As três condições podem causar sintomas parecidos depois de comer pão, massa ou qualquer coisa com trigo. Mas são doenças diferentes, com mecanismos diferentes no corpo, exames diferentes para confirmar e riscos diferentes se ficarem sem diagnóstico.
Confundir uma com a outra tem consequência prática: alguém pode cortar o glúten por conta própria achando que resolveu o problema, e na verdade estar mascarando uma doença celíaca não diagnosticada — o que compromete os próprios exames no futuro. Ou pode gastar anos evitando trigo por precaução, sem saber que o problema real era outro.

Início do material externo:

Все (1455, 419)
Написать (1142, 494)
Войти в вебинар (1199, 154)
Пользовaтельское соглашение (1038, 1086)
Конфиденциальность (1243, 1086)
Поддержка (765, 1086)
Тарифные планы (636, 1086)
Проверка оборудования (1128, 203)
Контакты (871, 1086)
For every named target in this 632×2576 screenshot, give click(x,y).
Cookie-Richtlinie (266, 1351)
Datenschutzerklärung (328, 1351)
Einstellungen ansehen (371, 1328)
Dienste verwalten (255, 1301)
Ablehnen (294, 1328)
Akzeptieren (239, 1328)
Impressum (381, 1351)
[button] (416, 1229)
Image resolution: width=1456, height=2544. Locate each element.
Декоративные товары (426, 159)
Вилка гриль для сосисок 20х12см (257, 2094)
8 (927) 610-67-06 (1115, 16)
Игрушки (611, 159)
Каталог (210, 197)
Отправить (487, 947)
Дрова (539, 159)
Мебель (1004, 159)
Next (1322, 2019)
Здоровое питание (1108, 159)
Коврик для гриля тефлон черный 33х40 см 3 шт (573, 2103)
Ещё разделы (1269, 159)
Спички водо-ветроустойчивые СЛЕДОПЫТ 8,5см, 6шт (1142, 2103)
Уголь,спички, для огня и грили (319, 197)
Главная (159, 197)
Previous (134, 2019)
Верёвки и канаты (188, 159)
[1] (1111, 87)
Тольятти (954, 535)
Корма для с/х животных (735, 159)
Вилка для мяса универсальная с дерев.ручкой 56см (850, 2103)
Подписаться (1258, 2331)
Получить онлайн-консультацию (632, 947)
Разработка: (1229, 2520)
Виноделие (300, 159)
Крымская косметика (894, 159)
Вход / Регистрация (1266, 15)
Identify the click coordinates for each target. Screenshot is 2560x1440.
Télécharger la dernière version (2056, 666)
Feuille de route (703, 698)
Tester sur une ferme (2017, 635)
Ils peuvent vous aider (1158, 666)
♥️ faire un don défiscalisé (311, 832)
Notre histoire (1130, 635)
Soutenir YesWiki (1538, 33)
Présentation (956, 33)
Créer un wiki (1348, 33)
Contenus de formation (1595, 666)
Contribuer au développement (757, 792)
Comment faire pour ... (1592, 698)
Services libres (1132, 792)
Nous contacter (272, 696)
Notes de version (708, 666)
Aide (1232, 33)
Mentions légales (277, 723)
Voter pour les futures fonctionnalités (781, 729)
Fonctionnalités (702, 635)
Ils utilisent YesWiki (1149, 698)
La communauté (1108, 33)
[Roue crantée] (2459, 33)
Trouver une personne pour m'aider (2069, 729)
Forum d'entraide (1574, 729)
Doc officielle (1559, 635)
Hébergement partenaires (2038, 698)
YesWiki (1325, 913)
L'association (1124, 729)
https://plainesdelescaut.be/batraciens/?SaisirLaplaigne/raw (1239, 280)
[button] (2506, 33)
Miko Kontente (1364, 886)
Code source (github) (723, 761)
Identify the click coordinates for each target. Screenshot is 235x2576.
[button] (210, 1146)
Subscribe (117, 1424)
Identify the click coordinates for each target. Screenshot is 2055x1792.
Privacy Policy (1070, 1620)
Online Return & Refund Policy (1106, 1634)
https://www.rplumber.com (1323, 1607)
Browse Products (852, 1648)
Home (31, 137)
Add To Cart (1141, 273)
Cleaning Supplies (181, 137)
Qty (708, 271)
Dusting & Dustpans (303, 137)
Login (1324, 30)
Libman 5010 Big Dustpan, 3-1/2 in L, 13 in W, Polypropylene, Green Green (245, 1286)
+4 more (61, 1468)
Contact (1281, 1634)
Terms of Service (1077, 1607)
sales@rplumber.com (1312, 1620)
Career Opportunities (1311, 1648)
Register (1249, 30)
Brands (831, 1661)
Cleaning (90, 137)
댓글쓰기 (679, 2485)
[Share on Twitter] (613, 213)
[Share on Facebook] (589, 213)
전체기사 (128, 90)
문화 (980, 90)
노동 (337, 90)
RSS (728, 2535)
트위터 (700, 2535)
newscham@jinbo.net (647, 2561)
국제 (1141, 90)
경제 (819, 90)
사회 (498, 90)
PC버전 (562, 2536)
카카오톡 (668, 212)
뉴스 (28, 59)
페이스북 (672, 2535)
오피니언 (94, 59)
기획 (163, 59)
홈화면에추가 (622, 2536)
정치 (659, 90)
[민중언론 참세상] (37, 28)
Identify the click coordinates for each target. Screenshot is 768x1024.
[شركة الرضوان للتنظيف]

Este artigo é o mapa: o que diferencia cada condição, como cada uma é diagnosticada, e para onde ir se você reconhece seus sintomas em uma delas.
Resposta rápida
Doença celíaca é uma doença autoimune: o sistema de defesa ataca o intestino ao entrar em contato com o glúten, em pessoas com predisposição genética, e o diagnóstico exige exames de sangue e, na maioria dos casos, biópsia.
Alergia ao trigo é uma reação do sistema imunológico a proteínas do trigo, mediada principalmente por IgE, com sintomas que aparecem em minutos a poucas horas e podem incluir risco de anafilaxia; o diagnóstico é feito por teste alérgico e avaliação com especialista.
Sensibilidade ao glúten não celíaca (SGNC) é um diagnóstico de exclusão — feito depois de descartar doença celíaca e alergia ao trigo — para quem melhora com a retirada do glúten sem se encaixar nas outras duas condições. Nenhuma das três deve ser autodiagnosticada por tentativa e erro.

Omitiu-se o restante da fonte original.